Get comfy as this step takes a while. You need to break the flesh of each and every olive so it can absorb the salt. If you don’t do this step then it will not work and you’ll cry. Most people recommend using a knife to put a slice in each olive, however we use a fork and prick each olive a few times. This is soooo much quicker than using a knife, plus you can watch a movie at the same time without fear of stabbing yourself.
FYI – your fingers will turn a black/purple colour from the olive juices which will take a few days to fade.
A pricked olive!
Once all your olives are nicely punctured, pack them in a jar or bucket with salt. We add the olives gradually, mixing in the salt as we go to ensure it’s spread evenly.
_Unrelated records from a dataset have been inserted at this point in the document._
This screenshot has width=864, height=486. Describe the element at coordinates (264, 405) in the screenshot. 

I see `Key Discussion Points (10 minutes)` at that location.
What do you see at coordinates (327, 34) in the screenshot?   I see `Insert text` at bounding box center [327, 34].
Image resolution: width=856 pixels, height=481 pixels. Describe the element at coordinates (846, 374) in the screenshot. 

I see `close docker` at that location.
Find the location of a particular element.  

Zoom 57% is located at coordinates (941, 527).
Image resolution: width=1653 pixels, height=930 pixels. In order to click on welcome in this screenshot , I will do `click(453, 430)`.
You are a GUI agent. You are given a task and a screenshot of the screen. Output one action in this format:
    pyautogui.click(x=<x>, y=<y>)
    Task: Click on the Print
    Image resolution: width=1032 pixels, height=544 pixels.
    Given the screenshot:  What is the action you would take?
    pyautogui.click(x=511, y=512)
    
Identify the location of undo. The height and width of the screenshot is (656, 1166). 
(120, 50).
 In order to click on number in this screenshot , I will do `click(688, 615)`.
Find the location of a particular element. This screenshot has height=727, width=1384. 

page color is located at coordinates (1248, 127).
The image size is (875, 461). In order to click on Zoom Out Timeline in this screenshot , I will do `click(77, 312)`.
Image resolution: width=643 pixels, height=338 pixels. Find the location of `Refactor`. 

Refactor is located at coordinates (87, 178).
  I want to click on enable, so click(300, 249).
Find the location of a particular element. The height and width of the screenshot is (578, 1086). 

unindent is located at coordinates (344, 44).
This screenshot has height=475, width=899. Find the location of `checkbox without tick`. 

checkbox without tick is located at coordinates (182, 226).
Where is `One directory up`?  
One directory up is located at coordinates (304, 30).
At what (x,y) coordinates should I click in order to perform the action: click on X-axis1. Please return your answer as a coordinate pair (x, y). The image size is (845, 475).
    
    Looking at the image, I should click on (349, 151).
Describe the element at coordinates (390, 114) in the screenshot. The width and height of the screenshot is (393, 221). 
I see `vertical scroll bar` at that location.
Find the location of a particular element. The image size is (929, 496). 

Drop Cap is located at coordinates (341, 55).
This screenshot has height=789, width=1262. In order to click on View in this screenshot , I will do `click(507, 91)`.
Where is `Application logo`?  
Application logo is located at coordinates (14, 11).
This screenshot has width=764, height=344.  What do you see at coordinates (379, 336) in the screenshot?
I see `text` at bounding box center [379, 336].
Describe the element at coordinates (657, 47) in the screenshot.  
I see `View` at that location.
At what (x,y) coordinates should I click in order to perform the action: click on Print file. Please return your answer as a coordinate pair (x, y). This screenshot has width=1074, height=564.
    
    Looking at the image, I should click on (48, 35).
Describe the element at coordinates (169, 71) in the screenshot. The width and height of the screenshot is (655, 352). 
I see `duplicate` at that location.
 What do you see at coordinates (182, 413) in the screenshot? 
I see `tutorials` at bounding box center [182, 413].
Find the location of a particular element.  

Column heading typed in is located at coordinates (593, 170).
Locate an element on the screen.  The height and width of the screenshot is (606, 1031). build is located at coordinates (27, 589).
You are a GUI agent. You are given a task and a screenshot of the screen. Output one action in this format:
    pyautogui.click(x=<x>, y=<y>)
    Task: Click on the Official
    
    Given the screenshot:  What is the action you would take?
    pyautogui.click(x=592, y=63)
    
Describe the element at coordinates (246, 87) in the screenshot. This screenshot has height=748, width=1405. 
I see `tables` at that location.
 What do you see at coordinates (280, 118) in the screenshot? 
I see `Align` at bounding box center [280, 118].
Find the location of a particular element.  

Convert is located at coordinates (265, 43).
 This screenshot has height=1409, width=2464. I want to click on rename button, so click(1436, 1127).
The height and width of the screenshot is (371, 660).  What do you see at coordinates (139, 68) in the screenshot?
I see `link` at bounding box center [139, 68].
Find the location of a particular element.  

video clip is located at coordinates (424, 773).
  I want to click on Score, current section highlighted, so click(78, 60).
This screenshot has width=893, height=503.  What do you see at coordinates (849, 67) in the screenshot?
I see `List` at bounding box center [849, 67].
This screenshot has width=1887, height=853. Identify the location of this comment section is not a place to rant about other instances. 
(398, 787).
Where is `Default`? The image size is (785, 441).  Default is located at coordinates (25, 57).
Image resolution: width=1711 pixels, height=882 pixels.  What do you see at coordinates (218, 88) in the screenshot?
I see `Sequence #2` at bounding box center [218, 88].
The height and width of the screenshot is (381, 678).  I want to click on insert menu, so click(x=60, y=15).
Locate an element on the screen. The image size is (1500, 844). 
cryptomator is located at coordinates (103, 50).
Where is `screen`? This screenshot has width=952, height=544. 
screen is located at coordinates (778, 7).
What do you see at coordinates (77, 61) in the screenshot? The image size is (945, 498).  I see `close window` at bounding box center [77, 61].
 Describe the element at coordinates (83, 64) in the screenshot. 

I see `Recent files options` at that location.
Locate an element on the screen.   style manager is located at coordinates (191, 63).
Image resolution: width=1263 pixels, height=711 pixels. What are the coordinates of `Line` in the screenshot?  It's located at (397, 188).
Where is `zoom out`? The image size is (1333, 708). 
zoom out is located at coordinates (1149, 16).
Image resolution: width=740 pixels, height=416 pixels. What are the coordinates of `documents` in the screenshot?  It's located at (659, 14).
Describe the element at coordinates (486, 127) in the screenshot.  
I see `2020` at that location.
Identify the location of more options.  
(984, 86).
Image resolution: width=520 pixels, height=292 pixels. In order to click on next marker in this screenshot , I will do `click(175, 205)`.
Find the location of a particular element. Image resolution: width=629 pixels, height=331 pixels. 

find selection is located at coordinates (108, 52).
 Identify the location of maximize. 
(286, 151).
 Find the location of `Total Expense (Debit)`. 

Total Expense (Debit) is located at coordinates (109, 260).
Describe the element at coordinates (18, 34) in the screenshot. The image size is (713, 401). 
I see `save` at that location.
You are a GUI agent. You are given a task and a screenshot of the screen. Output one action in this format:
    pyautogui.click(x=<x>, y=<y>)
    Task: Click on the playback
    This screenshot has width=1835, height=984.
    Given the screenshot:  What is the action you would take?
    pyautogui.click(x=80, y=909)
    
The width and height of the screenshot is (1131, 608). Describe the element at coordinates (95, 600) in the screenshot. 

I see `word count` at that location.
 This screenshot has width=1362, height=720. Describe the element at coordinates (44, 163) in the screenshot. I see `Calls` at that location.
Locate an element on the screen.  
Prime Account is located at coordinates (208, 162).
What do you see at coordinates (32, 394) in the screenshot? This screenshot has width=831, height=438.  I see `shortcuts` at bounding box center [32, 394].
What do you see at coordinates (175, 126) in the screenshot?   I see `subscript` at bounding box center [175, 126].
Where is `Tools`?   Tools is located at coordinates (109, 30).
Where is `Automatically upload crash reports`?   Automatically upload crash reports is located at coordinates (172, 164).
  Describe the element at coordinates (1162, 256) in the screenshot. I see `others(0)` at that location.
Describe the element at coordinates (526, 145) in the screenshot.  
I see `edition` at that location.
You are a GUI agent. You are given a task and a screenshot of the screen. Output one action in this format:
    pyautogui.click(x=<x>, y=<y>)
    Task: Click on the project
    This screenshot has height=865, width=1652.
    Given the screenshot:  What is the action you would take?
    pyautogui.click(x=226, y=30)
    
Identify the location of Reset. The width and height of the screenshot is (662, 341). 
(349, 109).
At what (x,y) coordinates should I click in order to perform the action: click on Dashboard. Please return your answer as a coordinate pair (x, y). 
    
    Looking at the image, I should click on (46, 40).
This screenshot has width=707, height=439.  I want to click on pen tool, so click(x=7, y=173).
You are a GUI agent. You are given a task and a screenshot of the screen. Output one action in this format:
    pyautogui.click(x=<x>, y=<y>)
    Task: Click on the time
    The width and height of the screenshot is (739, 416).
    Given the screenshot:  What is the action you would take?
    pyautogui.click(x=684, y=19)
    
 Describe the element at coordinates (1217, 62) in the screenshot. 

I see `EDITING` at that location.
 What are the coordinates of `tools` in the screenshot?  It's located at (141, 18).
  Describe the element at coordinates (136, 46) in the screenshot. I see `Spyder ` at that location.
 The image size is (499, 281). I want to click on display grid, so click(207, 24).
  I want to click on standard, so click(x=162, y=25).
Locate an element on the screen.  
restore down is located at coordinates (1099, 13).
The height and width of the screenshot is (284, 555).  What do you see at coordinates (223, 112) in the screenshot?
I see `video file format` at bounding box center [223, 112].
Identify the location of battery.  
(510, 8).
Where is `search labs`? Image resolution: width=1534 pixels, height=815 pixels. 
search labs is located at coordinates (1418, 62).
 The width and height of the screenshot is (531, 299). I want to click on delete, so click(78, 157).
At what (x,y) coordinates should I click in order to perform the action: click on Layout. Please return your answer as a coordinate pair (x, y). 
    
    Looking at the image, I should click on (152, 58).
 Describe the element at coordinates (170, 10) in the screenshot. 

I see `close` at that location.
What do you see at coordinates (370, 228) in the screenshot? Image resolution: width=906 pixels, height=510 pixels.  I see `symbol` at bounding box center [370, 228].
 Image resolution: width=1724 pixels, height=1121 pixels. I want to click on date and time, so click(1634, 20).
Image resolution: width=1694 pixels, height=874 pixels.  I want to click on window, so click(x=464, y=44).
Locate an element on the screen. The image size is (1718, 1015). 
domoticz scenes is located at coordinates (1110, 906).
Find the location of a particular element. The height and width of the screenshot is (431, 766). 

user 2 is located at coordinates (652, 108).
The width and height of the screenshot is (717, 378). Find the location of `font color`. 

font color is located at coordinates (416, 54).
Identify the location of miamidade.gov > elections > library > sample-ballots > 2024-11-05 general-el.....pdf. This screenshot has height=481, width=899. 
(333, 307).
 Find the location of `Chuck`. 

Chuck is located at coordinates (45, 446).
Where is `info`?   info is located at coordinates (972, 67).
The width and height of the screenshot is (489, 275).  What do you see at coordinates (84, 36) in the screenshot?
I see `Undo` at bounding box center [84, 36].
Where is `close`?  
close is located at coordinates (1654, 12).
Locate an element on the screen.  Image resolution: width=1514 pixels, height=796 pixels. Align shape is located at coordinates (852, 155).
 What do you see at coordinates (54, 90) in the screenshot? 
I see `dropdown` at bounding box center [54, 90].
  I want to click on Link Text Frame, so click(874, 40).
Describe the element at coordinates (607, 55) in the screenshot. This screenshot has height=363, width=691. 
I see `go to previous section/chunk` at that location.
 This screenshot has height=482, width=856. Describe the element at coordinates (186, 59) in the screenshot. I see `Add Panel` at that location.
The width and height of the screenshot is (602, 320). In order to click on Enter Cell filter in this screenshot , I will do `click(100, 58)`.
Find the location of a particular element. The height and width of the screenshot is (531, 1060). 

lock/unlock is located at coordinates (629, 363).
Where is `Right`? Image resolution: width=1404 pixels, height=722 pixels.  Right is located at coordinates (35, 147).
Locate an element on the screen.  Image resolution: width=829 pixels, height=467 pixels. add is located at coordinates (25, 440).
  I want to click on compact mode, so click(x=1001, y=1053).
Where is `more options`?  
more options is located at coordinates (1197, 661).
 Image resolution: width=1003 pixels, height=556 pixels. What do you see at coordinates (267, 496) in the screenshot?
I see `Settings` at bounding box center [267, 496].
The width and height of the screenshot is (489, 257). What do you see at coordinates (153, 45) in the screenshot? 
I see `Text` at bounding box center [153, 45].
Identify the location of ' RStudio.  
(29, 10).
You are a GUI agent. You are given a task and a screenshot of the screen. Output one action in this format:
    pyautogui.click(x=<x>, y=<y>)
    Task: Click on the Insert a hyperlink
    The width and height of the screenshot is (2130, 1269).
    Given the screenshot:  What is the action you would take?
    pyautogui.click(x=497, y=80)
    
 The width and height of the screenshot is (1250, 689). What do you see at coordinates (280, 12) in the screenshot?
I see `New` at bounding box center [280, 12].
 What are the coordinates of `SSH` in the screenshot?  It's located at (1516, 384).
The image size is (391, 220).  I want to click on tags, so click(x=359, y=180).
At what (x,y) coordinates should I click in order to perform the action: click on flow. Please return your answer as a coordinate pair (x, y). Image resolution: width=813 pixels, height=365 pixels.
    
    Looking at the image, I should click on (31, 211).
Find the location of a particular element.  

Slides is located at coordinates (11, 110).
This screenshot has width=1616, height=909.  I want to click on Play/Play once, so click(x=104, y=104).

We then put a thicker layer on top knowing that it will sink down with gravity.
Once you’ve done this, either pop a lid on top or some cheesecloth to keep the bugs out and leave it to start doing its thing
Check on your olives every few days, they should be literally swimming in their own liquid within one week as seen below. This is a good sign. Strain the liquid off and keep going for another two’ish weeks.
The excess liquid we strained off our olives after one week in salt.
Even after only one week you’ll see the olives have shrivelled up considerably, if you want to, you can stat taste testing them now – just wash one in fresh water and taste away to see how they’re evolving.
Once the liquid has been strained off, make sure the original salt is mixed in evenly and let it continue to do its thing. Some people add in fresh salt at this stage if some of the salt was lost in the straining process.
After three -four weeks your olives should be ready. To test, wash some in fresh water and taste them. Once you’re happy with the taste, rinse the whole lot in fresh water. From here you can either let them dry on some cloth towels and store in a jar or, put them in jars of olive oil with rosemary and garlic – the choice is yours. They’ll taste awesome either way.
What finished dry cured olives look like. Image from here
That’s it folks, you’ll never be scared of preserving olives again!